Data listing:
━━━━━━━━━━━━━━━━━━━━━━━━━━━━━━

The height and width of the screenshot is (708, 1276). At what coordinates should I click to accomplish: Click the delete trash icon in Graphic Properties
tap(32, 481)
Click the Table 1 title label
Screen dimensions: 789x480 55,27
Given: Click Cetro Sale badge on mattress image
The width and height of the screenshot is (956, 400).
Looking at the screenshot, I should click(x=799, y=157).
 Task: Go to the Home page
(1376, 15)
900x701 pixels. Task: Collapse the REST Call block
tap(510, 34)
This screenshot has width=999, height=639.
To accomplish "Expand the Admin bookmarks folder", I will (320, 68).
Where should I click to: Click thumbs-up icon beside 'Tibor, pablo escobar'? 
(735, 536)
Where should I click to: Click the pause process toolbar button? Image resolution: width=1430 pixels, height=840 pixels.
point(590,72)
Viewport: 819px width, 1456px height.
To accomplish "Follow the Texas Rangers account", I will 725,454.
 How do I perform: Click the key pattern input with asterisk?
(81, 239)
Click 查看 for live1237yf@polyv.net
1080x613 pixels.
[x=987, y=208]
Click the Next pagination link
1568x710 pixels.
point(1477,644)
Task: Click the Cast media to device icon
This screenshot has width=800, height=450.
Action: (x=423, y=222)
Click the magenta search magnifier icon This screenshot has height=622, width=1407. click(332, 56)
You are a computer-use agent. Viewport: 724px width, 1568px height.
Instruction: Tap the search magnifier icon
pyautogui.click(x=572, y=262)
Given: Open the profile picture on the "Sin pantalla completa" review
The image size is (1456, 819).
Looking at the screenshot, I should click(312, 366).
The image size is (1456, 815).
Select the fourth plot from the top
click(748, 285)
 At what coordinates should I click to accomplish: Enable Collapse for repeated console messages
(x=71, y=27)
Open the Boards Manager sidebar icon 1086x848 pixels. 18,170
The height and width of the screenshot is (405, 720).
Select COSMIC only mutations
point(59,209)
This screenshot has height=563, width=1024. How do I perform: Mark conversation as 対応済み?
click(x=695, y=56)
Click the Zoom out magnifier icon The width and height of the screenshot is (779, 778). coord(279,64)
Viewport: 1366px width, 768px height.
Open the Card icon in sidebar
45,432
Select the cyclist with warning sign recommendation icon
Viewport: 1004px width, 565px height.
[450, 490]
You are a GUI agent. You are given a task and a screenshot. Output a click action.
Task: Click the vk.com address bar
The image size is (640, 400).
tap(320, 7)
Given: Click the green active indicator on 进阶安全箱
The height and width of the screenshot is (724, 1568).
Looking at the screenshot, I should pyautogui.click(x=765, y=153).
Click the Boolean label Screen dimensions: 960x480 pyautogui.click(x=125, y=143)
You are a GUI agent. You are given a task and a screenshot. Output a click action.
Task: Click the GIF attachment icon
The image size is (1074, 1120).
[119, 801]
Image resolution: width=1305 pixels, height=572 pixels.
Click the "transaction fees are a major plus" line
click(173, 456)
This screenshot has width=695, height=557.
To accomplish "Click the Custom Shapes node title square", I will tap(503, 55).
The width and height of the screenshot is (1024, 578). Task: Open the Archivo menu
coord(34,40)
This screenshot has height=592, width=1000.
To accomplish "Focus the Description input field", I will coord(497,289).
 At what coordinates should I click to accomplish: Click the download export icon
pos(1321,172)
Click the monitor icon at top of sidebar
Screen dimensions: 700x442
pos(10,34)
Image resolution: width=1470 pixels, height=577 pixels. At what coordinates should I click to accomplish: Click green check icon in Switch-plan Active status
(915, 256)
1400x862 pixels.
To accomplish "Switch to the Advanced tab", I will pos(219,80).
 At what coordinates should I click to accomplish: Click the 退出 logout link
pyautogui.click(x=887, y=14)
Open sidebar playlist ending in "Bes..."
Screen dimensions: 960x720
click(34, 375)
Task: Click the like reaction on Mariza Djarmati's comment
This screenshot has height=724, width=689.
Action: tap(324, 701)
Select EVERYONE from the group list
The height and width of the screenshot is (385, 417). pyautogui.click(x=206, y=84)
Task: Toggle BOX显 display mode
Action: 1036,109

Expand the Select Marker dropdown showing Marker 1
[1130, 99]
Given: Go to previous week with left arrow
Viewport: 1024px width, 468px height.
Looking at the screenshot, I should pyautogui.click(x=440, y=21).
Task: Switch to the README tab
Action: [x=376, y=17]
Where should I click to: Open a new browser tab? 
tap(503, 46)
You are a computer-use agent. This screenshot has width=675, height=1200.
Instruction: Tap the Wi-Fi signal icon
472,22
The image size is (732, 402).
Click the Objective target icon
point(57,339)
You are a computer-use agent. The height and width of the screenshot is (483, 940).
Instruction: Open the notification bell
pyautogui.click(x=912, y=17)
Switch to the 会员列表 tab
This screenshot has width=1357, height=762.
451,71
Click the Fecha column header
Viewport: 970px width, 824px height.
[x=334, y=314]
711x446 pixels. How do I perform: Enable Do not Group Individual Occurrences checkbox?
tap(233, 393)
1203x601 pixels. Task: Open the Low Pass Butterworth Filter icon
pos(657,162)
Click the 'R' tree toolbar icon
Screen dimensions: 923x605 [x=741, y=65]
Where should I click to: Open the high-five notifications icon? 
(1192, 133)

━━━━━━━━━━━━━━━━━━━━━━━━━━━━━━

Aim of the task:
Write the listing out again, matching every line exactly.

Result of the exercise:
The height and width of the screenshot is (708, 1276). At what coordinates should I click to accomplish: Click the delete trash icon in Graphic Properties
tap(32, 481)
Click the Table 1 title label
Screen dimensions: 789x480 55,27
Given: Click Cetro Sale badge on mattress image
The width and height of the screenshot is (956, 400).
Looking at the screenshot, I should click(x=799, y=157).
 Task: Go to the Home page
(1376, 15)
900x701 pixels. Task: Collapse the REST Call block
tap(510, 34)
This screenshot has width=999, height=639.
To accomplish "Expand the Admin bookmarks folder", I will (320, 68).
Where should I click to: Click thumbs-up icon beside 'Tibor, pablo escobar'? 
(735, 536)
Where should I click to: Click the pause process toolbar button? Image resolution: width=1430 pixels, height=840 pixels.
point(590,72)
Viewport: 819px width, 1456px height.
To accomplish "Follow the Texas Rangers account", I will 725,454.
 How do I perform: Click the key pattern input with asterisk?
(81, 239)
Click 查看 for live1237yf@polyv.net
1080x613 pixels.
[x=987, y=208]
Click the Next pagination link
1568x710 pixels.
point(1477,644)
Task: Click the Cast media to device icon
This screenshot has width=800, height=450.
Action: (x=423, y=222)
Click the magenta search magnifier icon This screenshot has height=622, width=1407. click(332, 56)
You are a computer-use agent. Viewport: 724px width, 1568px height.
Instruction: Tap the search magnifier icon
pyautogui.click(x=572, y=262)
Given: Open the profile picture on the "Sin pantalla completa" review
The image size is (1456, 819).
Looking at the screenshot, I should click(312, 366).
The image size is (1456, 815).
Select the fourth plot from the top
click(748, 285)
 At what coordinates should I click to accomplish: Enable Collapse for repeated console messages
(x=71, y=27)
Open the Boards Manager sidebar icon 1086x848 pixels. 18,170
The height and width of the screenshot is (405, 720).
Select COSMIC only mutations
point(59,209)
This screenshot has height=563, width=1024. How do I perform: Mark conversation as 対応済み?
click(x=695, y=56)
Click the Zoom out magnifier icon The width and height of the screenshot is (779, 778). coord(279,64)
Viewport: 1366px width, 768px height.
Open the Card icon in sidebar
45,432
Select the cyclist with warning sign recommendation icon
Viewport: 1004px width, 565px height.
[450, 490]
You are a GUI agent. You are given a task and a screenshot. Output a click action.
Task: Click the vk.com address bar
The image size is (640, 400).
tap(320, 7)
Given: Click the green active indicator on 进阶安全箱
The height and width of the screenshot is (724, 1568).
Looking at the screenshot, I should pyautogui.click(x=765, y=153).
Click the Boolean label Screen dimensions: 960x480 pyautogui.click(x=125, y=143)
You are a GUI agent. You are given a task and a screenshot. Output a click action.
Task: Click the GIF attachment icon
The image size is (1074, 1120).
[119, 801]
Image resolution: width=1305 pixels, height=572 pixels.
Click the "transaction fees are a major plus" line
click(173, 456)
This screenshot has width=695, height=557.
To accomplish "Click the Custom Shapes node title square", I will tap(503, 55).
The width and height of the screenshot is (1024, 578). Task: Open the Archivo menu
coord(34,40)
This screenshot has height=592, width=1000.
To accomplish "Focus the Description input field", I will coord(497,289).
 At what coordinates should I click to accomplish: Click the download export icon
pos(1321,172)
Click the monitor icon at top of sidebar
Screen dimensions: 700x442
pos(10,34)
Image resolution: width=1470 pixels, height=577 pixels. At what coordinates should I click to accomplish: Click green check icon in Switch-plan Active status
(915, 256)
1400x862 pixels.
To accomplish "Switch to the Advanced tab", I will pos(219,80).
 At what coordinates should I click to accomplish: Click the 退出 logout link
pyautogui.click(x=887, y=14)
Open sidebar playlist ending in "Bes..."
Screen dimensions: 960x720
click(34, 375)
Task: Click the like reaction on Mariza Djarmati's comment
This screenshot has height=724, width=689.
Action: tap(324, 701)
Select EVERYONE from the group list
The height and width of the screenshot is (385, 417). pyautogui.click(x=206, y=84)
Task: Toggle BOX显 display mode
Action: 1036,109

Expand the Select Marker dropdown showing Marker 1
[1130, 99]
Given: Go to previous week with left arrow
Viewport: 1024px width, 468px height.
Looking at the screenshot, I should pyautogui.click(x=440, y=21).
Task: Switch to the README tab
Action: [x=376, y=17]
Where should I click to: Open a new browser tab? 
tap(503, 46)
You are a computer-use agent. This screenshot has width=675, height=1200.
Instruction: Tap the Wi-Fi signal icon
472,22
The image size is (732, 402).
Click the Objective target icon
point(57,339)
You are a computer-use agent. The height and width of the screenshot is (483, 940).
Instruction: Open the notification bell
pyautogui.click(x=912, y=17)
Switch to the 会员列表 tab
This screenshot has width=1357, height=762.
451,71
Click the Fecha column header
Viewport: 970px width, 824px height.
[x=334, y=314]
711x446 pixels. How do I perform: Enable Do not Group Individual Occurrences checkbox?
tap(233, 393)
1203x601 pixels. Task: Open the Low Pass Butterworth Filter icon
pos(657,162)
Click the 'R' tree toolbar icon
Screen dimensions: 923x605 [x=741, y=65]
Where should I click to: Open the high-five notifications icon? 
(1192, 133)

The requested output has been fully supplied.